- Ukwulu Location within Nigeria
- Coordinates: 6°16′N 6°58′E﻿ / ﻿6.267°N 6.967°E
- Country: Nigeria
- State: Anambra State
- LGA: Dunukofia

Government
- • Igwe: Peter Anukwu Uyanwa
- Time zone: UTC+1 (WAT)
- National language: Igbo

= Ukwulu =

Ukwulu is a town in Dunukofia Local Government Area (LGA) of Anambra State, Nigeria. It is located 13.7 kilometres by road north of the LGA headquarters. It is home to the Igbo peoples.

==History ==
The first officially documented leader of the town was Okafor Ozoife, who rose to power in the late 1800s as a warrant chief under the British occupation forces.

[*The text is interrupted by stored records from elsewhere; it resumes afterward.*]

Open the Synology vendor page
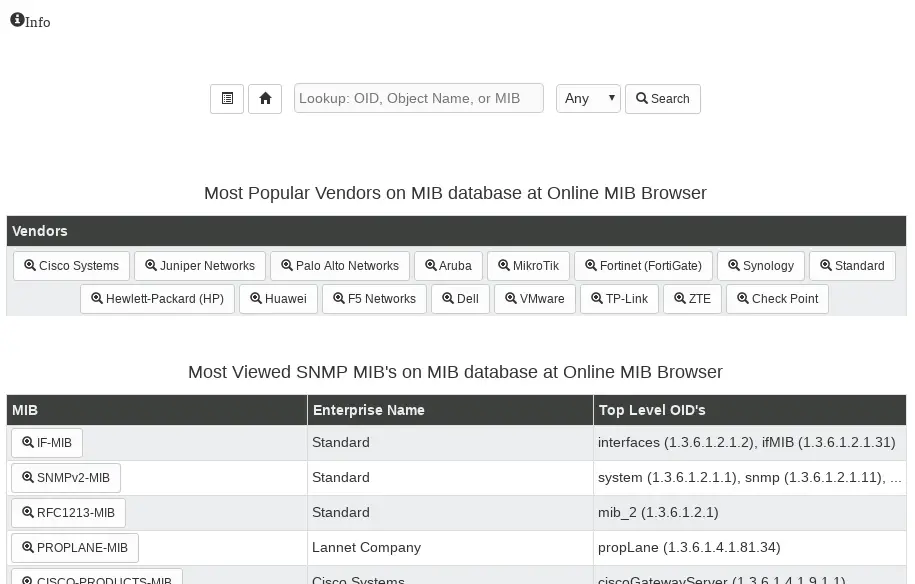This screenshot has height=584, width=915. [x=761, y=266]
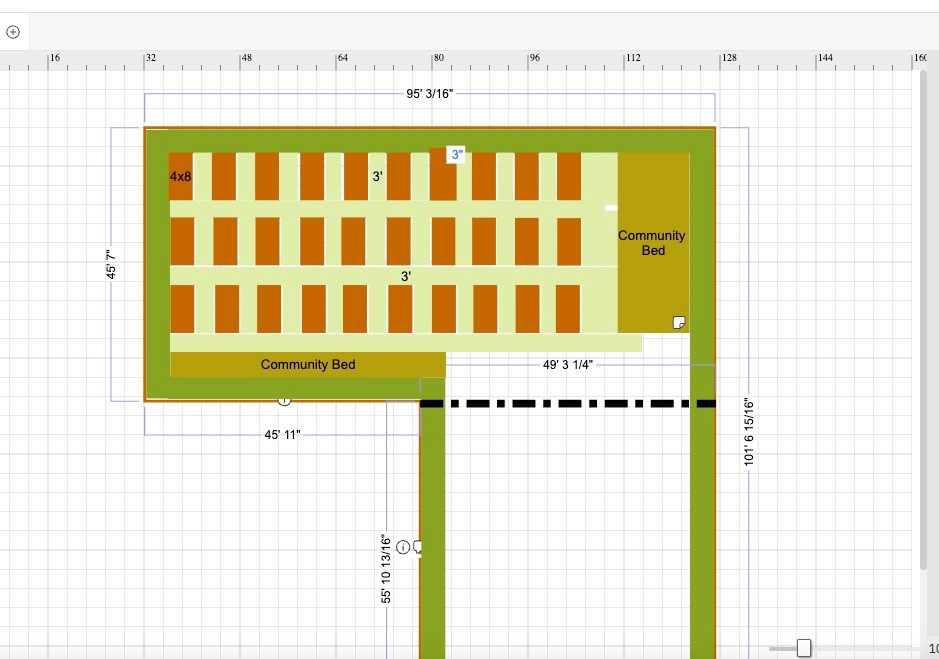Screen dimensions: 939x659
Task: Click the info icon beside the 55' dimension
Action: (403, 547)
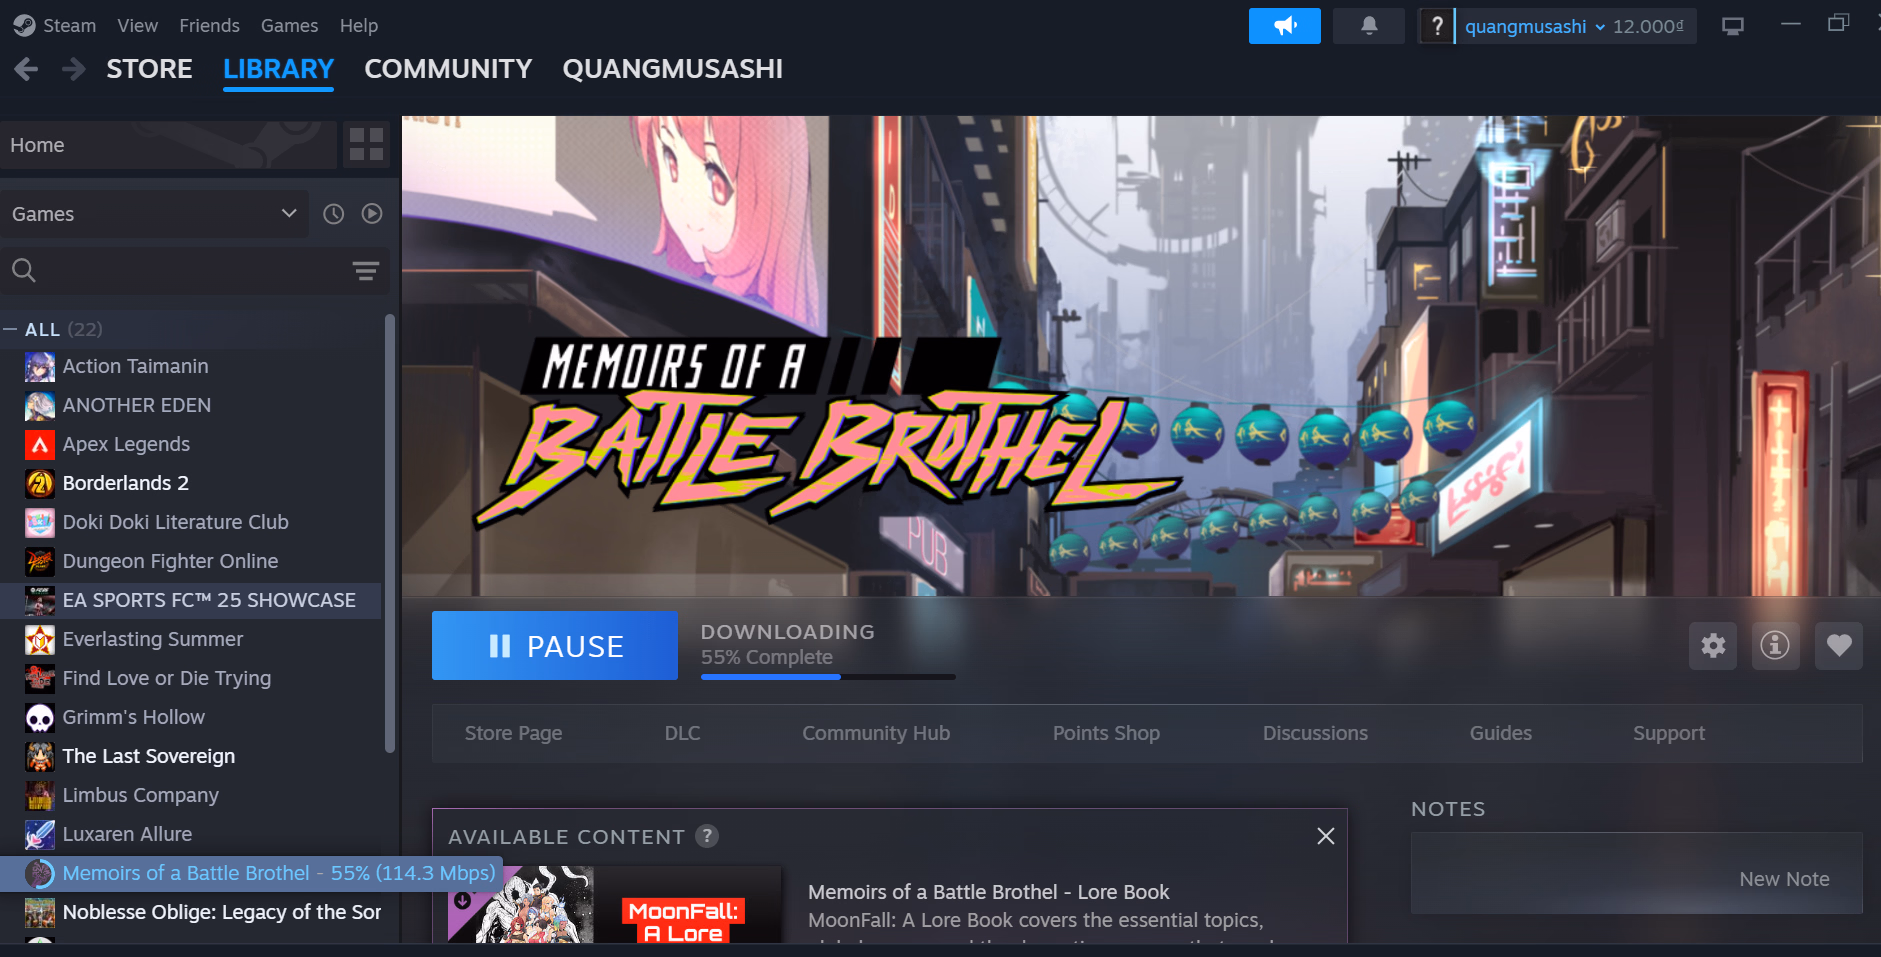Image resolution: width=1881 pixels, height=957 pixels.
Task: Pause the current download
Action: click(x=555, y=646)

He delineated the land mass of the town by locating beacons on the major boundaries of the town. He died in 1934 and the town was ruled by President Generals, who were elected by the people, up until 1977, when the Igwe (King) was nominated, Dr. Timothy C. Tagbo, Eze Ukwu I of Ukwulu.

Igwe T.C Tagbo died in March 2015. He was buried on 10 March 2016.
The coronation of a new Igwe took place on 10 June 2016.
The new traditional ruler of Ukwulu town is Igwe Peter Anukwu Uyanwa.

In reality, most of Ukwulu's history has little or no script systems or printed accounts; instead, each family handed down its history and laws by declaration. Memories of great actions of renowned Kings, family histories, and significant events in the kingdom were passed down to generations preceding centuries by word of mouth.

==Geography==

Ukwulu is bordered by the towns of Achalla, Nando, Ukpo, Awkuzu and a number of others. There are several rivers and streams in the town, some of which act as natural boundaries with neighbouring towns; some of these water bodies include, the Orira stream, and the Ndibe, Ali and Biobi rivers.
Back in the days, Ukwulu had nine villages, a foreign war came upon the town and reduced it to what it is today. Until 3 years ago, there were four villages namely Amagu, Umugama, Amaegbu, and Adagbe. Iruezeagu has since become an independent village; there are five villages in Ukwulu town.
The soil in the town is rich in nutrients and supports the commercial farming of several local crops, which include yam, cassava, rice and other legumes.

=== Economy ===

The population is predominantly agrarian, but major in-roads have been made in commerce and education.
The Electronics Development Institute of Nigeria (ELDI) is located in this town. Many roads in the area and the Anambra River Bridge were completed in the late 1980s.